Open source : un modèle fondamentalement bon ?
L'open source est souvent présenté comme un acte généreux de mise à disposition collective du savoir et des technologies. Mais au-delà de l'idéologie, c'est aussi un moteur économique considérable.
Une économie invisible mais colossale
Aujourd’hui, près de 90% des serveurs du monde fonctionnent sur des solutions open source, principalement Linux, créé en 1991 par Linus Torvalds. À titre de comparaison, une licence Windows Server Standard coûte environ 972 dollars. Avec plus de 100 millions de serveurs en activité, l’économie réalisée chaque année grâce à l’open source atteint plusieurs dizaines de milliards de dollars pour l’industrie numérique mondiale.
GitHub, plateforme centrale de collaboration open source, comptait en 2022 près de 94 millions de développeurs et enregistrait plus de 413 millions de contributions annuelles.

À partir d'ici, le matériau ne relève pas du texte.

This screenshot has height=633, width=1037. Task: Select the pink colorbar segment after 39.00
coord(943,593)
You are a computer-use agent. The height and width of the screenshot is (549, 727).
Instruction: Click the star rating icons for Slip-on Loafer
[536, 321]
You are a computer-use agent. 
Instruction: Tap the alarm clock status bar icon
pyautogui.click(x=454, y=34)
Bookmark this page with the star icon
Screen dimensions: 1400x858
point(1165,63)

Ces chiffres illustrent la vitalité discrète mais indispensable d’une communauté qui, chaque jour, améliore des bibliothèques critiques pour la sécurité ou la performance des systèmes numériques mondiaux, souvent dans l’ombre et sans reconnaissance directe du grand public.
Des entreprises bâties sur l’open source
L’open source n’est pas réservé aux initiatives bénévoles. Certaines entreprises en ont fait le socle même de leur modèle économique. Twilio, entreprise américaine cotée au NASDAQ, a bâti son infrastructure sur Asterisk, une technologie open source de téléphonie IP. Sans ce socle ouvert et collaboratif, le modèle économique même de Twilio, aujourd’hui évalué à plusieurs milliards de dollars, aurait été radicalement différent, voire impossible à imaginer.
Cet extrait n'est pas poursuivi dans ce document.